In 1945, the top marginal income tax rate was 94 percent. In 1981, it was 69.13 percent. Today, it is 35 percent, and President Obama would like for it to return to the 39.6 percent rate preceding the two rounds of temporary tax cuts enacted under President Bush. This, by the way, would constitute a smaller increase than that made under President Clinton, who hiked the top marginal rate to 39.6 percent from the lower baseline of 31 percent; no one today is still accusing Clinton of class warfare or labeling the 1990s as an era particularly hostile to the wealthy.
Granted, it is understandable why wealthy individuals who never supported President Obama might balk at the prospect of tax hikes. The president, after all, also favors limiting itemized deductions for families with taxable income of $250,000 or more a year and ending tax breaks for oil companies, corporate-jet owners and investment-fund managers—policies that have little practical—as opposed to political—purpose. However, it is jarring to see wealthy supporters of Obama from 2008—including much of Wall Street—change their minds now; why did they choose to act in their self interest in 2011 and not three years ago?

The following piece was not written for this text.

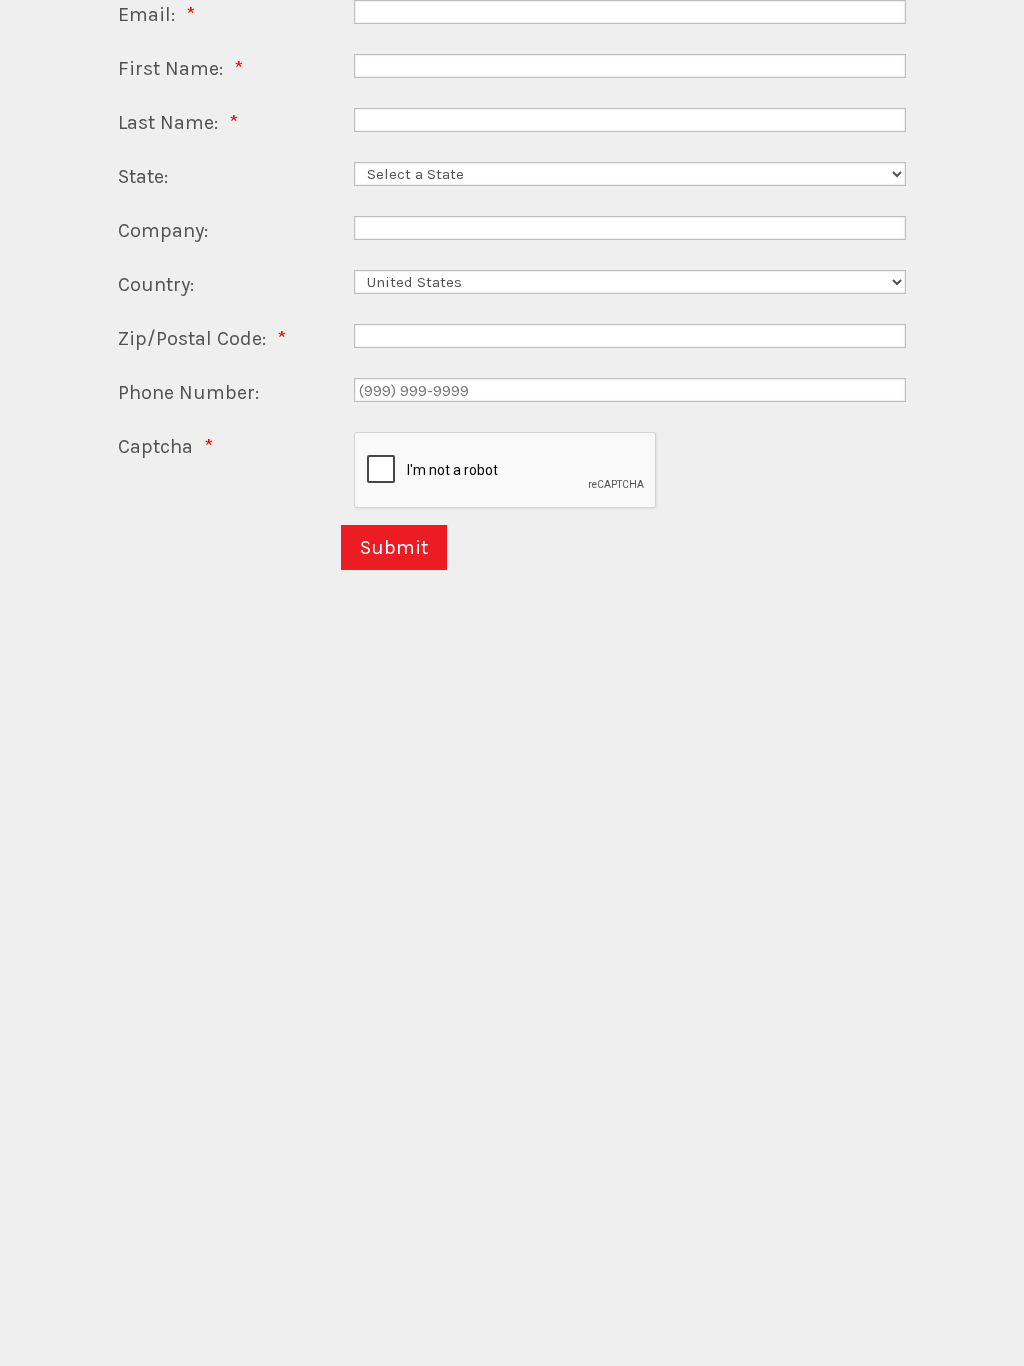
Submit (394, 547)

Political optics are also the prime motivation for retiring the Bush tax cuts for the wealthy, for the bulk of the Bush-era structural deficit in fact stems from the Bush tax cuts for the middle class. Somehow, this fact did not seem to bother wealthy Obama supporters in 2008. How is it that Obama—whose platform has not changed in any substantive way from 2008, has now become, in the words of New York Times columnist and ex-Obamaphile David Brooks, “the populist fighter, the scourge of the privileged class”? Does targeting loopholes for corporate jets truly constitute an assault on success?
Since President Obama’s inauguration, the wealthy and their apologists have adopted a siege mentality and think themselves latter-day John Galts. They behave like martyrs in an era of unprecedented corporate profits and income inequality. Yes, soaking the rich will neither balance the budget nor restore prosperity—but a return to Clinton-era tax rates and closing symbolic loopholes hardly constitutes soaking the rich. And if a protest of Wall Street’s unpunished complicity in the financial crisis, a panhandler’s ingratitude, and a president’s tenor are what now pass for class warfare, then the bar for class warfare has been set quite low indeed.
Dhruv K. Singhal ’12, a former associate editorial chair, is an English concentrator in Currier House.